### TASK DETAILS
For each line in the data below that holds "picker", return a copy.

Items from a dataset:
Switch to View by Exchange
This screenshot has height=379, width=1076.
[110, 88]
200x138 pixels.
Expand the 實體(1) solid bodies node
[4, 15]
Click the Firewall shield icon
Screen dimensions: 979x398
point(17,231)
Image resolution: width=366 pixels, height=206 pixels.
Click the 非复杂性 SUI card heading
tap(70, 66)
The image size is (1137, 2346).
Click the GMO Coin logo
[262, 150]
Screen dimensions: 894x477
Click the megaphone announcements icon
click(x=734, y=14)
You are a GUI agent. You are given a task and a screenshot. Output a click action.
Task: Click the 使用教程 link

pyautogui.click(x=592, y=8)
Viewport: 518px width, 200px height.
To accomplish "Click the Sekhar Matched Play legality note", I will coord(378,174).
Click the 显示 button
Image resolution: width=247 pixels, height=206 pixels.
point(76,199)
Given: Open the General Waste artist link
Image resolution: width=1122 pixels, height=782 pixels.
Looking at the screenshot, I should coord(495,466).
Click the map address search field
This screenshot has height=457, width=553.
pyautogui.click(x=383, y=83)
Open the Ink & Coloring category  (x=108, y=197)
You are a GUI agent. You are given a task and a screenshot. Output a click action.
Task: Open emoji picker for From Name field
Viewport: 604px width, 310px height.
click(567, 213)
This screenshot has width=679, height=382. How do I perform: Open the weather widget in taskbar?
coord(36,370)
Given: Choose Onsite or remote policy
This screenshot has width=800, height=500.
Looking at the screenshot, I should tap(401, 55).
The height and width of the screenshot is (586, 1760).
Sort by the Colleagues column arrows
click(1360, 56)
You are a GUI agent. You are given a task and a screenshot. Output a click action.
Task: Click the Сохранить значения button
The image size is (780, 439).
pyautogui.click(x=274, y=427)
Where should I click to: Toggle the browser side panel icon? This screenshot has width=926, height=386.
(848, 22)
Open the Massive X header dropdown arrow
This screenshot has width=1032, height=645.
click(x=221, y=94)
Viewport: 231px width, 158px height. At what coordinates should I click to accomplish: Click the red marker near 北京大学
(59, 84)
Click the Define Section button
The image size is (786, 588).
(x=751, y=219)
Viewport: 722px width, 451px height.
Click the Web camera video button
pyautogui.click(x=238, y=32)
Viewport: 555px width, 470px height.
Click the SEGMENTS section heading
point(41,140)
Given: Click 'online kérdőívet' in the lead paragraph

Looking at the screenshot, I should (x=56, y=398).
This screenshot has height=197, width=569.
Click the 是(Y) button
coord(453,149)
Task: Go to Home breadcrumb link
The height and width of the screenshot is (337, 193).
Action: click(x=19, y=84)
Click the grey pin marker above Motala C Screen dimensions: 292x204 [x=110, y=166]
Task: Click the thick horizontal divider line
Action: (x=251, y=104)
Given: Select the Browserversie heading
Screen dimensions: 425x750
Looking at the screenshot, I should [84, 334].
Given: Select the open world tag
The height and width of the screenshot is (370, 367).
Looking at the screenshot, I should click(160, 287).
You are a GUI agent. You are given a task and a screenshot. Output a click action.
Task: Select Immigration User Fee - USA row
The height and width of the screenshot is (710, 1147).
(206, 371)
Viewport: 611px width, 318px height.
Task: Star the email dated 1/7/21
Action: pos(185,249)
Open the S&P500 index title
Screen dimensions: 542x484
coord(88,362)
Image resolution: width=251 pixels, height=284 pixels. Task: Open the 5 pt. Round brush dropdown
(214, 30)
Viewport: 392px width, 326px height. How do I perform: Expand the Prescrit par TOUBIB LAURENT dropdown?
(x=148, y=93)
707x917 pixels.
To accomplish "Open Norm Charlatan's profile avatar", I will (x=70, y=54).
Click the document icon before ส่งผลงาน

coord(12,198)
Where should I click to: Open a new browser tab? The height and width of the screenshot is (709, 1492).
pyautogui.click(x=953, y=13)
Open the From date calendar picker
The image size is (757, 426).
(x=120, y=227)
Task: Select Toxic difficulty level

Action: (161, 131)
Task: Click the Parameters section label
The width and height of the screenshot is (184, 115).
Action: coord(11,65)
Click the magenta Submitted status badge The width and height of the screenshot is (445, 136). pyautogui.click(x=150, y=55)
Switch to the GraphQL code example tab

### PROBLEM SOLUTION
Task: Open emoji picker for From Name field
Open the From date calendar picker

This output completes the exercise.